— BEGIN ARTICLE —

In the western cultural tradition the reference to Francis of Assisi is frequent when the goal is to recall a vision of the Christianity as something close to the Evangelic tradition, to political choices devote to the needs of the poor people, or, even, to the importance of the ecology, as it is clear in the recent Papal encyclical Laudato si’.
The symbolic function of Francis is an open question also for the Medieval though scholars because on one side it seems to deal with an explicit Franciscan philosophy, since the scholastic period in the XIII and XIV centuries, but, at the same time, it seems unclear what is specifically due to Francis in this kind of philosophical tradition. The tradition seems to be defined especially by its Augustinian components, but it is not so evident why the Franciscan inspiration should flow into the tradition recalling to Augustine.
Sometimes – such as in Alessio – it has been underlined the difference between a line derived from Bonaventure and his work in translating the Franciscan thought into a conscious theory that can be taught in the University and another line, referable to Roger Bacon, that interprets the Franciscan inspiration mainly as a methodology, as a recall to the necessary confrontation with the popular origins, which results in an experimental approach to the knowledge process and in the aim of building a unitary vision of the sciences. This is definitively a suggestive interpretation, more relevant from the historical point of view than, for example, of the one from Gilson, who sees the two Franciscan philosophers mainly oriented towards the mystical tension to God, in case of Bonaventure, and the apostolic mission, in case of Bacon. However, both are useful, even if from different point of views, mainly for distinguishing the internal articulation of the Franciscan though and for clarifying what finally makes it Franciscan.

— END ARTICLE —

**STATED TASK A:**
Transcribe the passage on Franciscan philosophy, everything from "In the western" down to "encyclical Laudato si’.".

— BEGIN MATERIAL FOR THE TASK —

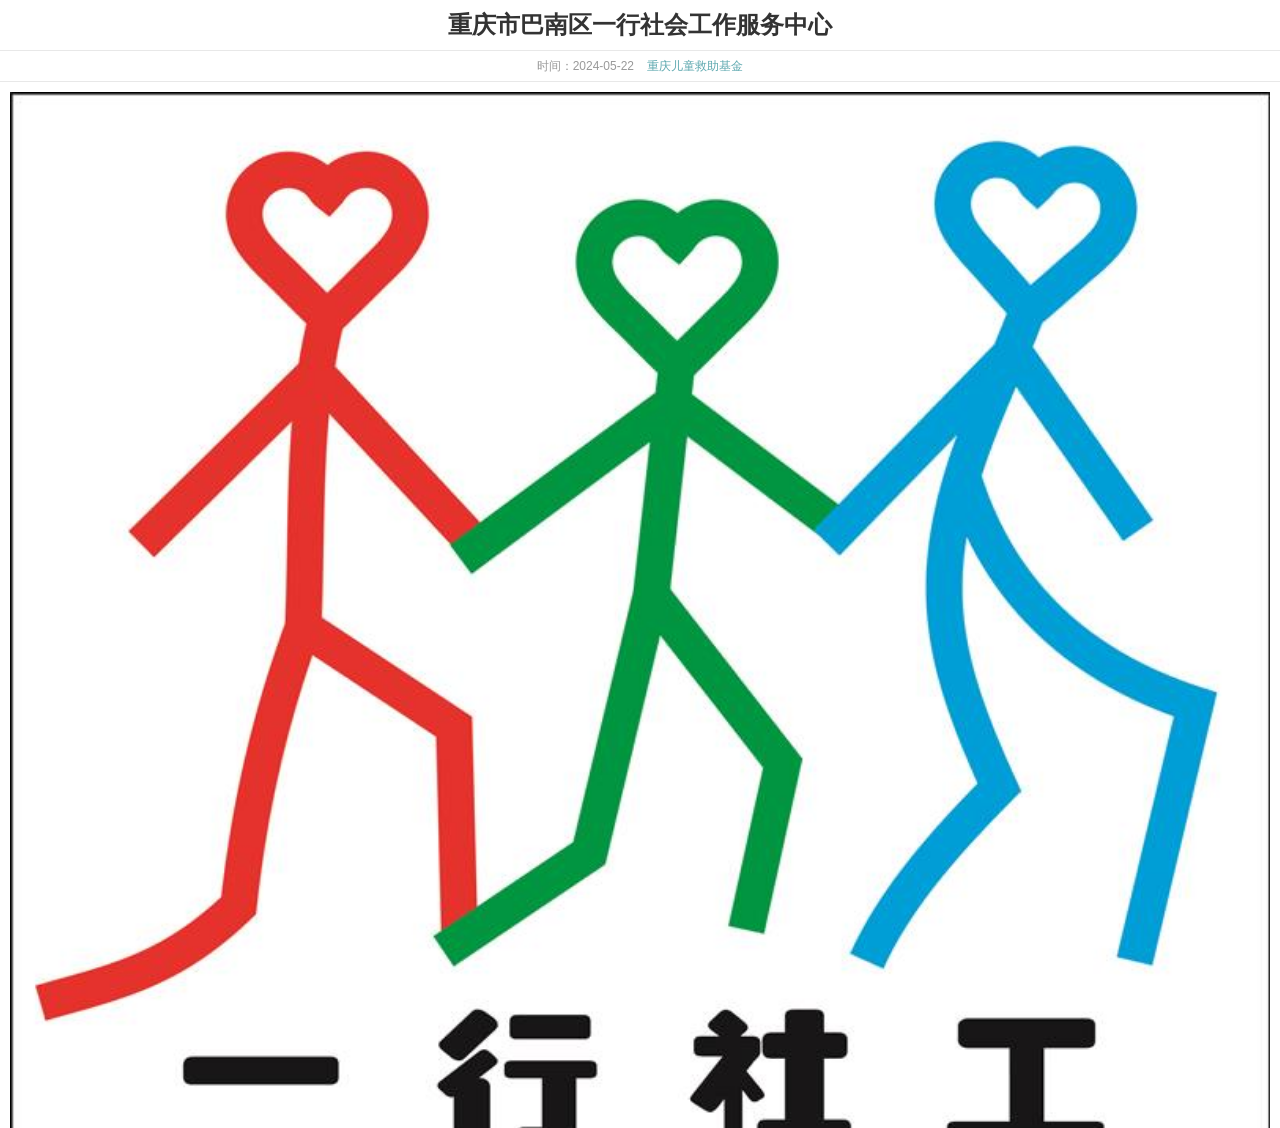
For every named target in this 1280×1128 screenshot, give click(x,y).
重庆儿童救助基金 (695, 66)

— END MATERIAL FOR THE TASK —
— BEGIN MATERIAL FOR THE TASK —

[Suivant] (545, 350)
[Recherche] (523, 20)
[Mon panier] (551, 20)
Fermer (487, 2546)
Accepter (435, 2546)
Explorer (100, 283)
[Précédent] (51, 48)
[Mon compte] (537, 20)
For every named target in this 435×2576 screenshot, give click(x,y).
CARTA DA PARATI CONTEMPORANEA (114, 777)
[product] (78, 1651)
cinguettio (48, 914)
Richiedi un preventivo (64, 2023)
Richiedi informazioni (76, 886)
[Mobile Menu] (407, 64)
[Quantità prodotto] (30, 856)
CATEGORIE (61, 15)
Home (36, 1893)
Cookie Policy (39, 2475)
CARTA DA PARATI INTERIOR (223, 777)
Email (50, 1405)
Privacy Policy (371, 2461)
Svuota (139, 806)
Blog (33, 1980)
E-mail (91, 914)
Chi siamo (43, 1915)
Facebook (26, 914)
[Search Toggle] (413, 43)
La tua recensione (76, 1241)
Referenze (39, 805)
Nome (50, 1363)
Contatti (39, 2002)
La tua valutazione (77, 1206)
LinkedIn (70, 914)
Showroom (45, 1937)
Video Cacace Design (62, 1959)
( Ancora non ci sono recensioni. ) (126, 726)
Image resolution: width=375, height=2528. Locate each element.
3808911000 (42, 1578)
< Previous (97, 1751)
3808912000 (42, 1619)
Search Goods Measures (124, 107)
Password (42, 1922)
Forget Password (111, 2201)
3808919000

— END MATERIAL FOR THE TASK —

**STATED TASK B:**
Repeat word for word the records from the line containing "[Mon panier] (551, 20)" down to the line containing "( Ancora non ci sono recensioni. ) (126, 726)", including both of those lines.

**EXPECTED OUTPUT A:**
In the western cultural tradition the reference to Francis of Assisi is frequent when the goal is to recall a vision of the Christianity as something close to the Evangelic tradition, to political choices devote to the needs of the poor people, or, even, to the importance of the ecology, as it is clear in the recent Papal encyclical Laudato si’.

**EXPECTED OUTPUT B:**
[Mon panier] (551, 20)
Fermer (487, 2546)
Accepter (435, 2546)
Explorer (100, 283)
[Précédent] (51, 48)
[Mon compte] (537, 20)
For every named target in this 435×2576 screenshot, give click(x,y).
CARTA DA PARATI CONTEMPORANEA (114, 777)
[product] (78, 1651)
cinguettio (48, 914)
Richiedi un preventivo (64, 2023)
Richiedi informazioni (76, 886)
[Mobile Menu] (407, 64)
[Quantità prodotto] (30, 856)
CATEGORIE (61, 15)
Home (36, 1893)
Cookie Policy (39, 2475)
CARTA DA PARATI INTERIOR (223, 777)
Email (50, 1405)
Privacy Policy (371, 2461)
Svuota (139, 806)
Blog (33, 1980)
E-mail (91, 914)
Chi siamo (43, 1915)
Facebook (26, 914)
[Search Toggle] (413, 43)
La tua recensione (76, 1241)
Referenze (39, 805)
Nome (50, 1363)
Contatti (39, 2002)
La tua valutazione (77, 1206)
LinkedIn (70, 914)
Showroom (45, 1937)
Video Cacace Design (62, 1959)
( Ancora non ci sono recensioni. ) (126, 726)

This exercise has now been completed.